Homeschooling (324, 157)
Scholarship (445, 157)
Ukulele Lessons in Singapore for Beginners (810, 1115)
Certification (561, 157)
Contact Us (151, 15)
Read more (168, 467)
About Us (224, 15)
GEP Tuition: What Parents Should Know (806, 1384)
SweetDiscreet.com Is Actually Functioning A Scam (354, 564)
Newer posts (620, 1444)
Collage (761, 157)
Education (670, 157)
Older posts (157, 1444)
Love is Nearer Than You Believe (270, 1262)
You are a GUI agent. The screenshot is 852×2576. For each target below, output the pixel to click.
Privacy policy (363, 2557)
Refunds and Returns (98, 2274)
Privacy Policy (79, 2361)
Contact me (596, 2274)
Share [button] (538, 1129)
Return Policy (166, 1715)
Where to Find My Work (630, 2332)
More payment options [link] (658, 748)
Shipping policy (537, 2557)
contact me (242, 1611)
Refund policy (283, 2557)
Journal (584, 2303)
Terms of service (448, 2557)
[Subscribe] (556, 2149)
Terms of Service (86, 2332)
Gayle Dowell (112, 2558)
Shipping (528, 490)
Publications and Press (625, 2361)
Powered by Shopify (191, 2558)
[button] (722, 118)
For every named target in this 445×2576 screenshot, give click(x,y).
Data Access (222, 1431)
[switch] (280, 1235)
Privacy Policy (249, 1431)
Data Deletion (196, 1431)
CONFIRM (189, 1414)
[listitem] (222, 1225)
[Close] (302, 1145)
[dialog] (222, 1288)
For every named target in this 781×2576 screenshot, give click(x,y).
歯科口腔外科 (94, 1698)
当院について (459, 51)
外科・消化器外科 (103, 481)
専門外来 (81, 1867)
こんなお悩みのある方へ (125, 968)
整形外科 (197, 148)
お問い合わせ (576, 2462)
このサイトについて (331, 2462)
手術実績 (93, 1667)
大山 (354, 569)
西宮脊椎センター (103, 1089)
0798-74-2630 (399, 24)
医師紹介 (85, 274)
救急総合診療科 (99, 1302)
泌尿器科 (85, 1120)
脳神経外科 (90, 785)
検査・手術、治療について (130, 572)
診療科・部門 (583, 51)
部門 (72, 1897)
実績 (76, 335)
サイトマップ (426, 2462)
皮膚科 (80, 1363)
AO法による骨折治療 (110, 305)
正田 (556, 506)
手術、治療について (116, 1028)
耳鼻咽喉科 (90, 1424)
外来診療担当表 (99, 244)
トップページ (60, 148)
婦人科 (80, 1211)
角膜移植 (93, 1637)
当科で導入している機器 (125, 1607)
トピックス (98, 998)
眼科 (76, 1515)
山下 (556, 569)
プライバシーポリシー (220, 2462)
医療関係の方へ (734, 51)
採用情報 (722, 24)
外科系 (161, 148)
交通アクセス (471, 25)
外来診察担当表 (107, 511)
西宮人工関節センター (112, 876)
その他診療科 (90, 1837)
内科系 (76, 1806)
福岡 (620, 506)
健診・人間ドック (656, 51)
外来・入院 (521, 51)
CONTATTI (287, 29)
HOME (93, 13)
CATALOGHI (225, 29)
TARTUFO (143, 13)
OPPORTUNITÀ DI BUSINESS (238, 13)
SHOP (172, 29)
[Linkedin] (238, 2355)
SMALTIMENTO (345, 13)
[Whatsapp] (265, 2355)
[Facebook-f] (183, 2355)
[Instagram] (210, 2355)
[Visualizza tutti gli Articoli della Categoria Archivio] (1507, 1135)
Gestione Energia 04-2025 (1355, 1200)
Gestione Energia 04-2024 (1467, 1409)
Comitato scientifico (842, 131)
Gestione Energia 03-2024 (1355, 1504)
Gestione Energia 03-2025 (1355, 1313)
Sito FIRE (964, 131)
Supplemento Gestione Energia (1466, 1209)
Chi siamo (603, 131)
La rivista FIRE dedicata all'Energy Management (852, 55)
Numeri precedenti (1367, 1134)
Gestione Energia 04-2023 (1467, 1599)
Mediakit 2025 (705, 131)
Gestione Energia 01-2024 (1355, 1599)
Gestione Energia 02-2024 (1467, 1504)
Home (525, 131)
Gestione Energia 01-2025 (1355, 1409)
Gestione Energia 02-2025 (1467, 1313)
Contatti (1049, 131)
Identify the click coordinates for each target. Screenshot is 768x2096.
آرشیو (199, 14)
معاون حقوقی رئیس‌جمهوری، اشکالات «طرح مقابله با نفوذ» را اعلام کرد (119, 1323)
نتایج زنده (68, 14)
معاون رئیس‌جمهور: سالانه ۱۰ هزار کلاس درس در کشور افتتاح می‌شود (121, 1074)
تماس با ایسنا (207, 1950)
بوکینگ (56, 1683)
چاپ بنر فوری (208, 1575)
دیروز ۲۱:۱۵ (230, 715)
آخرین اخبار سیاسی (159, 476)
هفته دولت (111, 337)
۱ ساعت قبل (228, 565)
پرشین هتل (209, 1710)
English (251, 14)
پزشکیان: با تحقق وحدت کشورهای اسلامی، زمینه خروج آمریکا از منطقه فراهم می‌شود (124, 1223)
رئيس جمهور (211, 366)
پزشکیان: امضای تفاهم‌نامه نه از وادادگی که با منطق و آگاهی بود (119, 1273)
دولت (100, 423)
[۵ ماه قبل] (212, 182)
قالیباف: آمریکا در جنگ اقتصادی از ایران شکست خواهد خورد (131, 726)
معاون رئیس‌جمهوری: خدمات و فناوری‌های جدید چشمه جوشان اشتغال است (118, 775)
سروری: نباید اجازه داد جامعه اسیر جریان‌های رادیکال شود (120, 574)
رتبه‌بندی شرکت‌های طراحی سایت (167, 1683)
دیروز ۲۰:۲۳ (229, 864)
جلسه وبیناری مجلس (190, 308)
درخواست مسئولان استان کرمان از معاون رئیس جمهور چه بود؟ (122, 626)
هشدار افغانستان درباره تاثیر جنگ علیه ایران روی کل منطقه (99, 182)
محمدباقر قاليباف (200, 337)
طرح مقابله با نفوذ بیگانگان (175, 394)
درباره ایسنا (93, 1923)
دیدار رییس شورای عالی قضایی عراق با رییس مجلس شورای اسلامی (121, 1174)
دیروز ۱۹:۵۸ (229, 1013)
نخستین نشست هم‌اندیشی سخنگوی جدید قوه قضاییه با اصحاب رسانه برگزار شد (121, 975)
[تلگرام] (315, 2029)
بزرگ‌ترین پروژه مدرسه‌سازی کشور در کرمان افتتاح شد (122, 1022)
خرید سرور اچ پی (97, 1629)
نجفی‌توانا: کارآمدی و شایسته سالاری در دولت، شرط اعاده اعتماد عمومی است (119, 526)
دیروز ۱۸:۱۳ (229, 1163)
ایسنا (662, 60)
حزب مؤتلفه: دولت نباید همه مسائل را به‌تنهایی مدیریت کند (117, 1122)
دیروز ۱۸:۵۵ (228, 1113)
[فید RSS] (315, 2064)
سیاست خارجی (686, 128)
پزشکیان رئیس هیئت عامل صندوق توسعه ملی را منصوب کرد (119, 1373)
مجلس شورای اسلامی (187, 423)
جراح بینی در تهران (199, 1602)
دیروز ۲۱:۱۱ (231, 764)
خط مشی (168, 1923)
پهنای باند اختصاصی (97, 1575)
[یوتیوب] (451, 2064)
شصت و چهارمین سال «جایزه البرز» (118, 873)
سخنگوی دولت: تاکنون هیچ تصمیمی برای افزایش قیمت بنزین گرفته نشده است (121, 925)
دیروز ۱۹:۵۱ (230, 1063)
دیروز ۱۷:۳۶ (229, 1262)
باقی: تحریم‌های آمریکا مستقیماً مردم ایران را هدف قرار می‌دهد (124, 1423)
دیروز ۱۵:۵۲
********************
== YOUR GOAL ==
Whenever a line in the entries above includes the word "معاون", pull that line out.

== WRITTEN SOLUTION ==
معاون حقوقی رئیس‌جمهوری، اشکالات «طرح مقابله با نفوذ» را اعلام کرد (119, 1323)
معاون رئیس‌جمهور: سالانه ۱۰ هزار کلاس درس در کشور افتتاح می‌شود (121, 1074)
معاون رئیس‌جمهوری: خدمات و فناوری‌های جدید چشمه جوشان اشتغال است (118, 775)
درخواست مسئولان استان کرمان از معاون رئیس جمهور چه بود؟ (122, 626)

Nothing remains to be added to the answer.